Screenshot grounding data
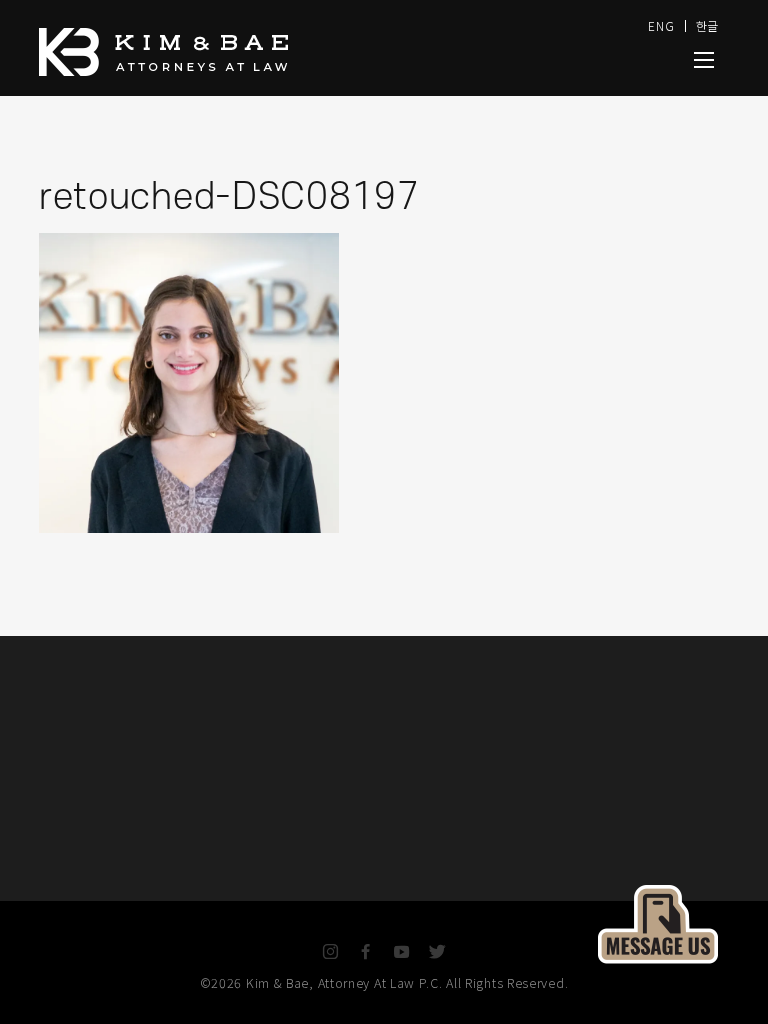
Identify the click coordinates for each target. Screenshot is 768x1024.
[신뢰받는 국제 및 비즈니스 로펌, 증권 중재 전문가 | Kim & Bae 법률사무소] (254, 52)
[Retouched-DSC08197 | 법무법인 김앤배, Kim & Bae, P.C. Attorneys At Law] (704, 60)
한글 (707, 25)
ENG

**Activity**
Drop the images and quote the entries word for word.

**Answer space**
Identify the click coordinates for each target. Screenshot is 768x1024.
[신뢰받는 국제 및 비즈니스 로펌, 증권 중재 전문가 | Kim & Bae 법률사무소] (254, 52)
[Retouched-DSC08197 | 법무법인 김앤배, Kim & Bae, P.C. Attorneys At Law] (704, 60)
한글 (707, 25)
ENG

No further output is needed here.